Шарль — так звали сына шевалье S — был с первого взгляда очарован Жанной, которая также, как заметили оба старых друга, не осталась равнодушной к достоинствам голубоглазого мечтателя.

Буквально через несколько дней после этого ужина барон, к немалому удивлению своего друга, знавшего, насколько высоки его требования в отношении кандидатов в женихи его дочери, сам завел разговор о желательности брачного союза между их детьми. Спустя примерно неделю состоялась помолвка.

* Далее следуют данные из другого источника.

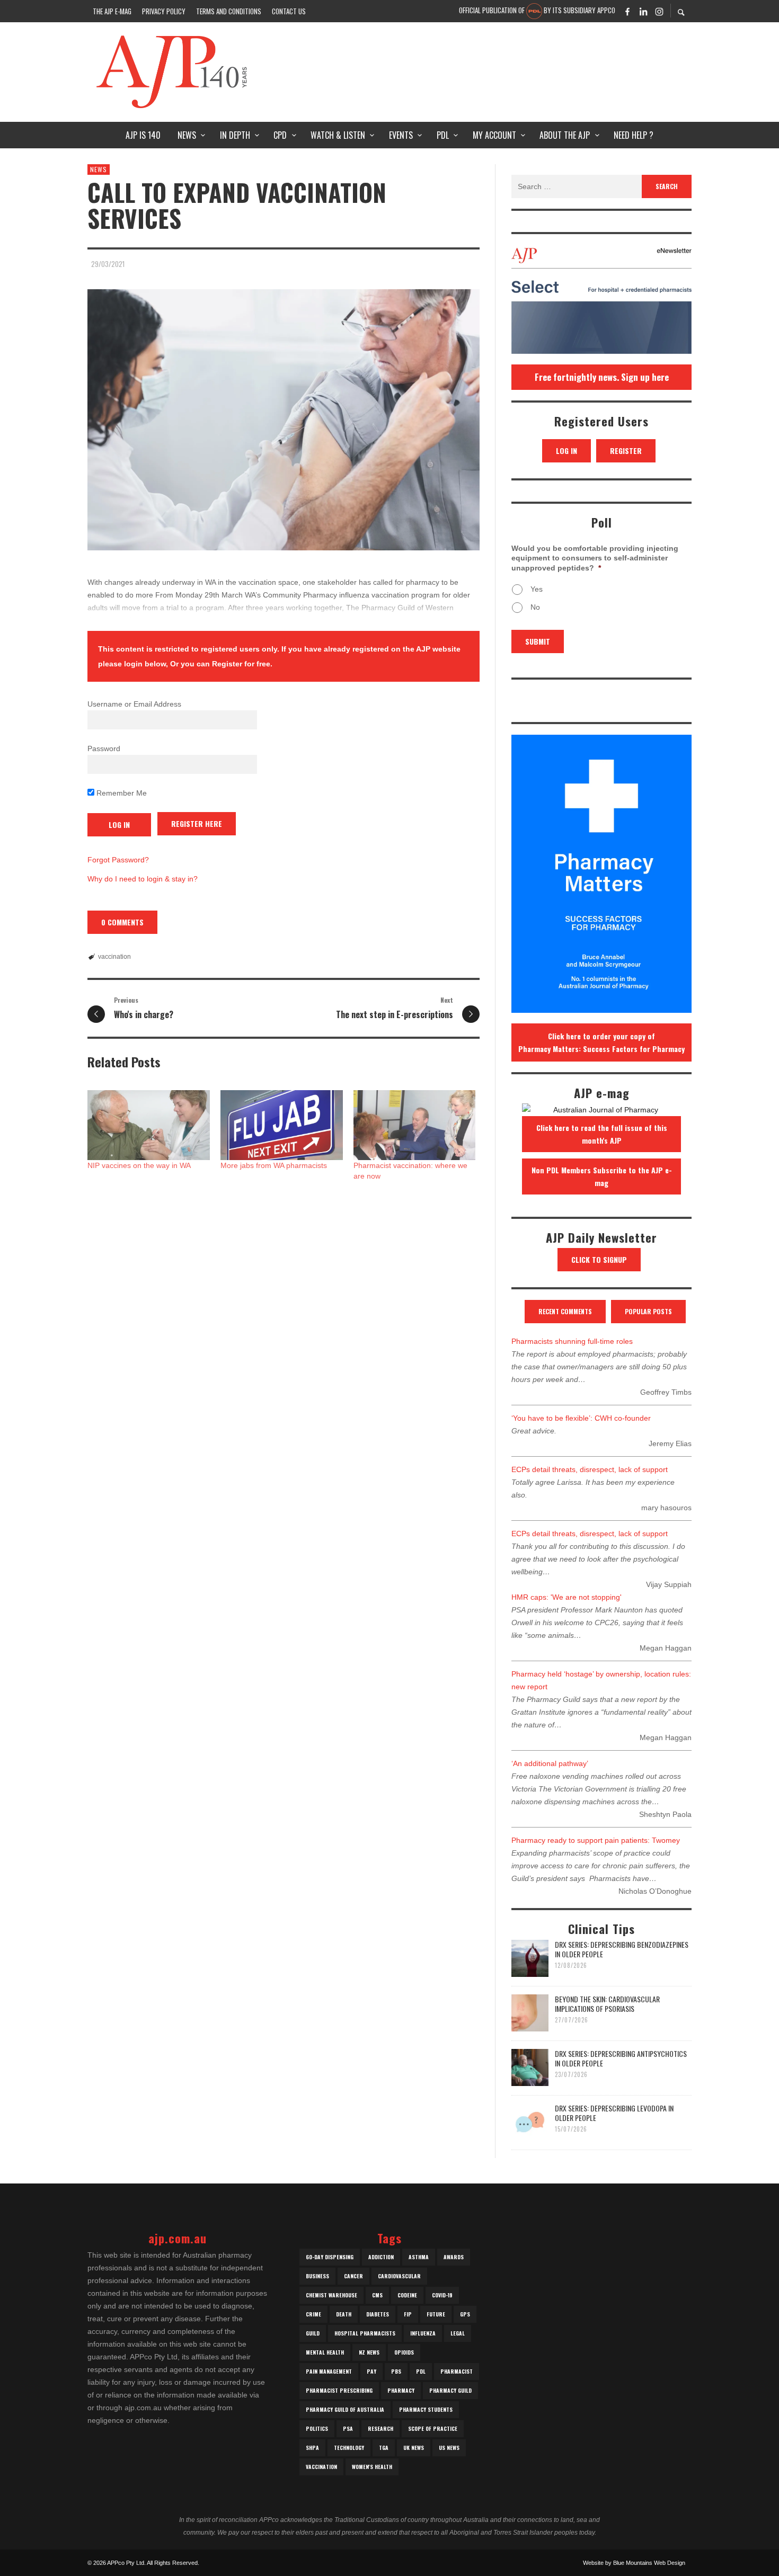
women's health (372, 2467)
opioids (404, 2352)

Молодые люди поцеловались в присутствии своих родителей, и отныне Шарль получил официальное право самостоятельно посещать невесту в доме ее отца.

Деталь, которая будет иметь большое значение в дальнейших перипетиях…

В кабинете барона стоял дубовый шкаф, запертый на крепкий замок, ключ от которого всегда находился при хозяине. Никто из обитателей дома никогда не видел его раскрытым, и лишь однажды барон, позвав дочь в кабинет, отворил дверцу шкафа и сказал:

— Здесь, в этих склянках, находятся различные зелья. Некоторые из них — смертельные яды. Очень тебя прошу никогда, ни при каких обстоятельствах, что бы ни случилось, не прикасаться к этим сосудам без моего ведома, потому что это крайне опасно. Ты поняла меня?

— Да, — ответила Жанна, — но зачем вам эти яды, отец? Ведь вы же не собираетесь никого отравить?

— Яды нужны не только для этого, дорогая моя. Как-нибудь я расскажу тебе о науке, которая называется химией… когда-нибудь… А пока запомни: никогда не прикасаться к этим склянкам. Никогда!

Возможно, барон сам изготавливал эти зелья, возможно, обращался к услугам мадам де Вуазин… впрочем, в каждой местности есть своя мадам де Вуазин, но не в этом дело…

В день рождения своей невесты Шарль принес огромный букет цветов. Немного погуляв с Жанной в саду, он уже собрался было откланяться, но барон начал настаивать на том, чтобы он остался обедать, если, конечно, будущий зять не считает это приглашение чем-то унижающим его достоинство.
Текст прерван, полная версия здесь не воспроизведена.